El Ejército Nacional y la Policía de Urabá están apretando el cerco contra la delincuencia en el norte de Antioquia. En los últimos días, tropas del Batallón Bejarano Muñoz lograron incautar 60 uniformes y prendas de uso exclusivo de las Fuerzas Militares en la vía que conecta a Chigorodó y Dabeiba. Según las primeras investigaciones, todo este material estaría en manos del Clan del Golfo, uno de los grupos armados más peligrosos de la región.
El decomiso revela cómo los grupos ilegales intentan fortalecer su presencia territorial equipándose con material militar.
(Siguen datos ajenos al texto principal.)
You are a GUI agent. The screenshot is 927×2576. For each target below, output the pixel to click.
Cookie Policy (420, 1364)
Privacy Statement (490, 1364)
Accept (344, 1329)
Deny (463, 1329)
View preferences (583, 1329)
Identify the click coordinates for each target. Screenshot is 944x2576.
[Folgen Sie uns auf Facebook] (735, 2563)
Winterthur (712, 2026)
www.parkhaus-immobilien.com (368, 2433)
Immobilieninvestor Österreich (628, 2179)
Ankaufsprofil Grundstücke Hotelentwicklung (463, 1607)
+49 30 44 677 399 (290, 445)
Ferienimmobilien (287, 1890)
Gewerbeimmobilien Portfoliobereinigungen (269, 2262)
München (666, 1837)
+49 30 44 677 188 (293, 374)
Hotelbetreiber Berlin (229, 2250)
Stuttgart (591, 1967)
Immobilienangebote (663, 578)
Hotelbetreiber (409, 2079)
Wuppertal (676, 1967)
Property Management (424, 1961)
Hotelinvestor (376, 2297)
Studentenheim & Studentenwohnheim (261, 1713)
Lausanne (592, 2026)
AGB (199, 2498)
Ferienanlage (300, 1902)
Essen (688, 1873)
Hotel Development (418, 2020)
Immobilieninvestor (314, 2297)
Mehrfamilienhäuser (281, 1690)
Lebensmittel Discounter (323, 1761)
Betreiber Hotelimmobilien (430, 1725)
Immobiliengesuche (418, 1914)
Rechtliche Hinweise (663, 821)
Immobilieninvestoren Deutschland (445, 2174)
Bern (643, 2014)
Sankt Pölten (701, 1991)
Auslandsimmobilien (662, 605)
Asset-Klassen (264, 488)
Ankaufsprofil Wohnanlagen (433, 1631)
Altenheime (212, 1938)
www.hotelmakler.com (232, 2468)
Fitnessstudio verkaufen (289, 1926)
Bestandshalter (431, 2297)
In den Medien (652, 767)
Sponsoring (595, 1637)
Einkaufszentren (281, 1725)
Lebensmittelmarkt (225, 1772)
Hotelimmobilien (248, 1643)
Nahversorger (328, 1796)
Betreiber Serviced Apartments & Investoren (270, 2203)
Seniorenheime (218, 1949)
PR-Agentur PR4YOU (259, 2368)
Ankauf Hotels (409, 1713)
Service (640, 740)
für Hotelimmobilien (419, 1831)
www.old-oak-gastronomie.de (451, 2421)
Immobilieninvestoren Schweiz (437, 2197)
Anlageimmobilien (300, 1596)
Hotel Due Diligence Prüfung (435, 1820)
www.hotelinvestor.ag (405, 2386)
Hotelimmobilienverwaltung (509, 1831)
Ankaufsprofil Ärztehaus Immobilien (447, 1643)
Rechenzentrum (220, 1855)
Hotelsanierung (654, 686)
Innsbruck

Esto no solo les permite movilizarse con mayor impunidad, sino que también les da cierta apariencia de legitimidad para intimidar a la población. El Ejército enfatiza que cada prenda incautada es un golpe a la capacidad operativa de estos criminales. Todo lo encontrado quedó en manos de las autoridades competentes para que siga el proceso judicial correspondiente.
Para los habitantes del norte de Antioquia, estas operaciones tienen un impacto directo. Las vías como la de Chigorodó–Dabeiba son vitales para el comercio y la movilidad diaria de miles de personas. Cuando se debilita a los grupos armados, se recupera la seguridad en estos corredores estratégicos y disminuye la extorsión y el control territorial que ejercen sobre los civiles.
Pero las acciones no terminan ahí. El pasado 20 de febrero, tropas del Batallón de Infantería N.º 10 Coronel Atanasio Girardot localizaron y destruyeron de manera controlada un explosivo improvisado tipo "sombrero chino" en San Andrés de Cuerquia. Los militares señalan que la Estructura 36, otro grupo armado residual que opera en la zona, habría colocado este artefacto.
La destrucción del explosivo evitó una tragedia que pudo afectar a civiles o a la misma Fuerza Pública. Operaciones como estas, aunque parezcan puntuales, son cruciales para que la gente pueda transitar sin temor por sus municipios. El Ejército continúa enfocado en debilitar la infraestructura de estos grupos y garantizar que las comunidades del norte antioqueño recuperen el control de su territorio.